Read through chapters 11 and 12 in the book of Hebrews and ask yourself whether Horton’s vision of the life of faith captures what is portrayed there? After the chronicle of lives lived by faith producing extraordinary works in chapter 11, we’re told these men and women are witnesses to us—examples of faithful living.
(1) Therefore, since we have so great a cloud of witnesses surrounding us, let us also lay aside every encumbrance and the sin which so easily entangles us, and let us run with endurance the race that is set before us,
(2) fixing our eyes on Jesus, the author and perfecter of faith, who for the joy set before Him endured the cross, despising the shame, and has sat down at the right hand of the throne of God.
Why are comfortable Americans being burned out by being called “to accomplish great things for God,” while the recipients of Hebrews who were being threatened with the loss of all their earthly goods and their very lives are exhorted to lay aside every encumbrance and sin, to run with endurance, and to resist sin to the point of shedding blood? If only verse 12, where we’re told to fix our eyes on Jesus, the Author and Perfecter of faith, wasn’t confused by the exhortation of verse 11.

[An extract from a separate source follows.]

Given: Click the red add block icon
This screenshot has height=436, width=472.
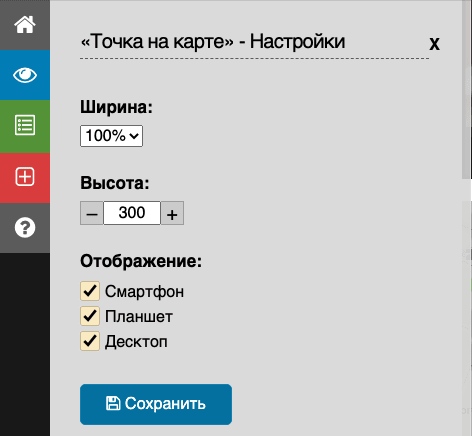Looking at the screenshot, I should (25, 177).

Dr. Horton and others in his camp are always dogging pietists. If one believes calling people “to accomplish great things for God” leads to burnout, you’ll not only shy away from calling people to rescue babies from the hands of murderers, but you’ll avoid calling people to actual holiness. The calling to walk in a manner worthy of Jesus Christ, to please him in all respects (Col. 1:10), is to accomplishment great things for God.
The exhortation to the young man struggling with depression or lust or anger or lying or cowardice will be “fix your eyes on Jesus” without what precedes: “lay aside every encumbrance and the sin which so easily entangles us.” The exhortation will be to coast steadily through the race rather than “run with endurance.” And not only his own life, but the Church, too, will be worse off for a man making peace with his sins.
Calvin’s great accomplishment wasn’t simply his publication of the Institutes. It was also his constant battle and overcoming of his sin of timidity (see the preface of his commentary on the Psalms). Had William Farel shared the position of Dr. Horton, Calvin would have received a nice massage rather than the imprecations that led him to fear God and get to work shepherding Geneva.